Introduction Our project aims to use the World Bank’s datasets on education to compare the enrollment rate across different school levels for the most populated countries in South Asia, East Asia, and Southeast Asia over the past 55 years.

Data Description We used three World Bank datasets focusing on education. Each dataset looks at a different school level and its corresponding enrollment rate including primary, secondary and tertiary.
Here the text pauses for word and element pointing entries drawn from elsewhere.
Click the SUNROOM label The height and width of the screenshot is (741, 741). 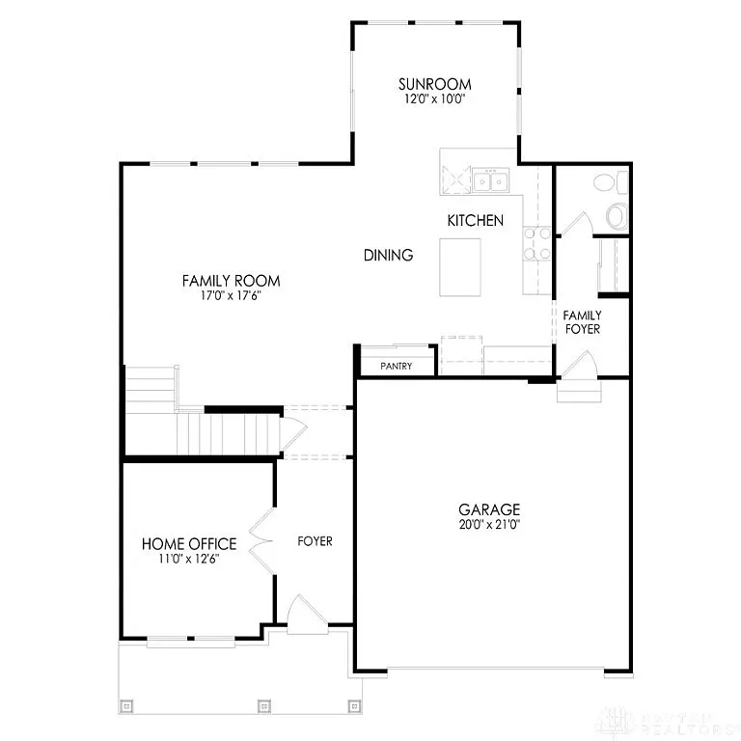436,83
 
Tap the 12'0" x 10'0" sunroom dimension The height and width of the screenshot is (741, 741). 436,98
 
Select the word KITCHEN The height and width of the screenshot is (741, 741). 475,221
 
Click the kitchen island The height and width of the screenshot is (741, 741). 459,267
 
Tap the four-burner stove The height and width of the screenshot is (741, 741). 537,243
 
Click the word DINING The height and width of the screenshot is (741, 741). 389,256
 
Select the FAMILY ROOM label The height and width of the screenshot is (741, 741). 232,281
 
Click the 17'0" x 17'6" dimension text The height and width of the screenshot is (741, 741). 232,296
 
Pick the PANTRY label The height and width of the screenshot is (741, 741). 397,367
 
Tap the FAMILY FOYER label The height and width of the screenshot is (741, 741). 582,322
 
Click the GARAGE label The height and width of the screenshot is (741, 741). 489,509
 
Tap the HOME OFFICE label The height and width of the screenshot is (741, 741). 189,544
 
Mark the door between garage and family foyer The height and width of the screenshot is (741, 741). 580,368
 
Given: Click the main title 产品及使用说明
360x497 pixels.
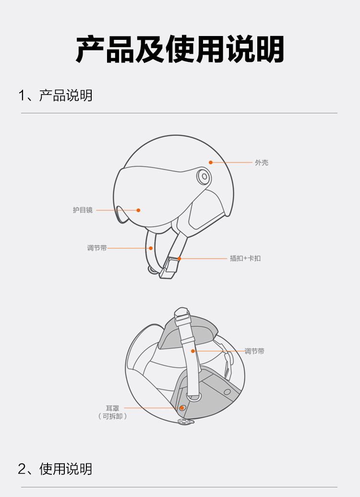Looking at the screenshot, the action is [180, 49].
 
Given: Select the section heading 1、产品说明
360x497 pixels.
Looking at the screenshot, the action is [55, 96].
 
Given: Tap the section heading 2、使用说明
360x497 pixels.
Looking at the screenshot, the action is [55, 469].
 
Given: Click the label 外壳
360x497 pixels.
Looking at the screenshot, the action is [262, 163].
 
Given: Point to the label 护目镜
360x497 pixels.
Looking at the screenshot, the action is [83, 210].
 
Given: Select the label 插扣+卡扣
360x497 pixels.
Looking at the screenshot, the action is [245, 258].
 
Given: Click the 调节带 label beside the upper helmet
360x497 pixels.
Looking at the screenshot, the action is [97, 248].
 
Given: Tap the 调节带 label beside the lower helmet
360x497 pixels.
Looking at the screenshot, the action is [254, 351].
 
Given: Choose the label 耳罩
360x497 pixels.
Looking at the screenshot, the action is [112, 408].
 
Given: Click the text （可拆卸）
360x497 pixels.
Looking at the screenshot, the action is [112, 416].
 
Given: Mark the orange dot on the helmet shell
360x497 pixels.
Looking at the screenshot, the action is [210, 163].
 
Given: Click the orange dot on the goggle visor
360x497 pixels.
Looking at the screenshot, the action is [138, 210].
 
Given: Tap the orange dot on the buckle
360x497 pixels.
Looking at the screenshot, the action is [179, 259].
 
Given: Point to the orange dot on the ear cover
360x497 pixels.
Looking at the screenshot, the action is [181, 408].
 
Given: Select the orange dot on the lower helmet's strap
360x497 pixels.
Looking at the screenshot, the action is [192, 351].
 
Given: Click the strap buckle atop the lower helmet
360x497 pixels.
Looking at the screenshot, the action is [182, 313].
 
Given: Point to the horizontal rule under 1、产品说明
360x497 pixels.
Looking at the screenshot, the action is [180, 113].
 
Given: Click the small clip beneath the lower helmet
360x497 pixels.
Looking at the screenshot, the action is [185, 422].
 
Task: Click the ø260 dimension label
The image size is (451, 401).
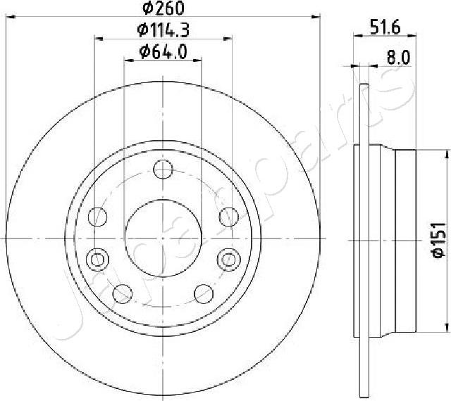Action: [x=163, y=9]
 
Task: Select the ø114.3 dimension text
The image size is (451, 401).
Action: [x=164, y=31]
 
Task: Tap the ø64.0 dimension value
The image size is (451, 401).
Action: [x=163, y=51]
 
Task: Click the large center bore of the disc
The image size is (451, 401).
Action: [x=163, y=231]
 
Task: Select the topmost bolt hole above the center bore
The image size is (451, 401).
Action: [x=163, y=170]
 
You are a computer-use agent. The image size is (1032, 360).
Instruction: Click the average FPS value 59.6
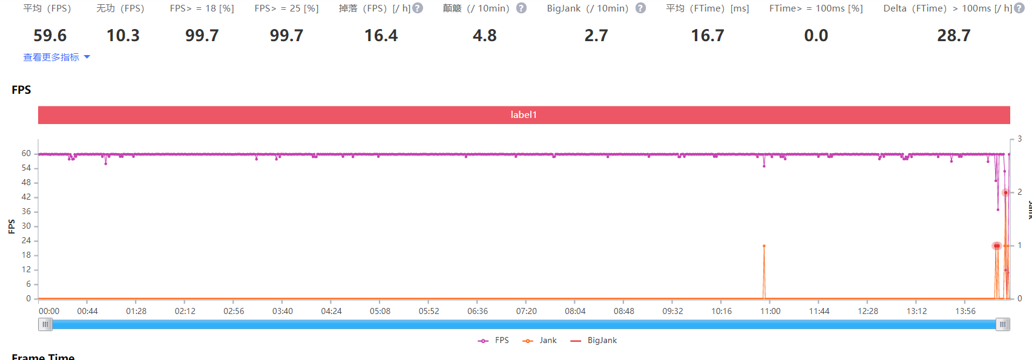(x=50, y=36)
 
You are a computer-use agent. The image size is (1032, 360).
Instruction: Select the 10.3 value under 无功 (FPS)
(x=123, y=36)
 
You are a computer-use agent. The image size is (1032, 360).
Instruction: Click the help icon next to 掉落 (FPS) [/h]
(x=418, y=8)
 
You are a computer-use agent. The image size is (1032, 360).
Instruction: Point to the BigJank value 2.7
(x=596, y=36)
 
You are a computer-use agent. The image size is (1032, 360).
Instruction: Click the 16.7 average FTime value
(x=708, y=36)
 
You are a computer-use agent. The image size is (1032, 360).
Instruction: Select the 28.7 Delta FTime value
(x=953, y=36)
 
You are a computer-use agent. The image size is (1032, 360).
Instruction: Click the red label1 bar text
(x=524, y=115)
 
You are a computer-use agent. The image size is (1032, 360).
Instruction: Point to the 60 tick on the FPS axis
(x=26, y=154)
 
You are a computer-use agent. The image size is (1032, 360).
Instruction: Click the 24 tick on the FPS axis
(x=26, y=241)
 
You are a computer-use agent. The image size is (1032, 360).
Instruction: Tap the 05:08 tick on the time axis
(x=380, y=311)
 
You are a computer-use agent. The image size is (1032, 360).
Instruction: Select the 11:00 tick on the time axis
(x=770, y=311)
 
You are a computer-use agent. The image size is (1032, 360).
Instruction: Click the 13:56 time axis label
(x=965, y=311)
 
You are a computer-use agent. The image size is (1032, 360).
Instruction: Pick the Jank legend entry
(x=540, y=341)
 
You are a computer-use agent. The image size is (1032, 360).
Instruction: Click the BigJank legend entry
(x=594, y=341)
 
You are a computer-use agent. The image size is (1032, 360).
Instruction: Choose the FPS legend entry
(x=493, y=341)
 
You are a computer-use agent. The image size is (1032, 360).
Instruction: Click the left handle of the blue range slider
(x=45, y=325)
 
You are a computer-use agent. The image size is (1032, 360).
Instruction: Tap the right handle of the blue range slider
(x=1003, y=325)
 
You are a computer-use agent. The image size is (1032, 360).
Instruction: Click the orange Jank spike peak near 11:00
(x=764, y=246)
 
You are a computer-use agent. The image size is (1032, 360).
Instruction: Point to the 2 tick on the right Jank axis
(x=1019, y=192)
Each dataset also looks at a large range of countries and includes enrollment rates starting from 1960. For the purposes of the scope of our project we are only looking at India, Pakistan, and Bangladesh for the South Asia region, China, Japan, and South Korea for the East Asia region, and Indonesia, the Philippines, and Vietnam for the Southeast Asia region.

Data Analysis Data Cleaning – Python We started our data analysis process by cleaning the dataset. In each dataset for primary, secondary, and tertiary education, the years 1960-1969 had no data. There were also some missing values scattered within the dataset. So, we dropped these years from each of the three datasets, and we also dropped NA values because keeping these would cause issues when we try to create our visualizations. Since we want to analyze enrollment rates for three regions, we had to decide which countries to use for each region. We decided to use the most populated countries in each region. In order to focus on these three countries for each region, we decided to break up each dataset (primary, secondary, and tertiary) into each region. We created a list for the countries in each region – one containing the South Asian countries, one for East Asian countries, and one for Southeast Asian countries. Then, for each dataset we used the “isin” command in Python to filter the dataset to only include countries in the list we created. With that process, we were able to create 9 data tables: Primary South Asia, Secondary South Asia, Tertiary South Asia, Primary East Asia, Secondary East Asia, Tertiary East Asia, Primary Southeast Asia, Secondary Southeast Asia, and Tertiary Southeast Asia. Doing this allowed us to more easily analyze the data we wanted to focus on.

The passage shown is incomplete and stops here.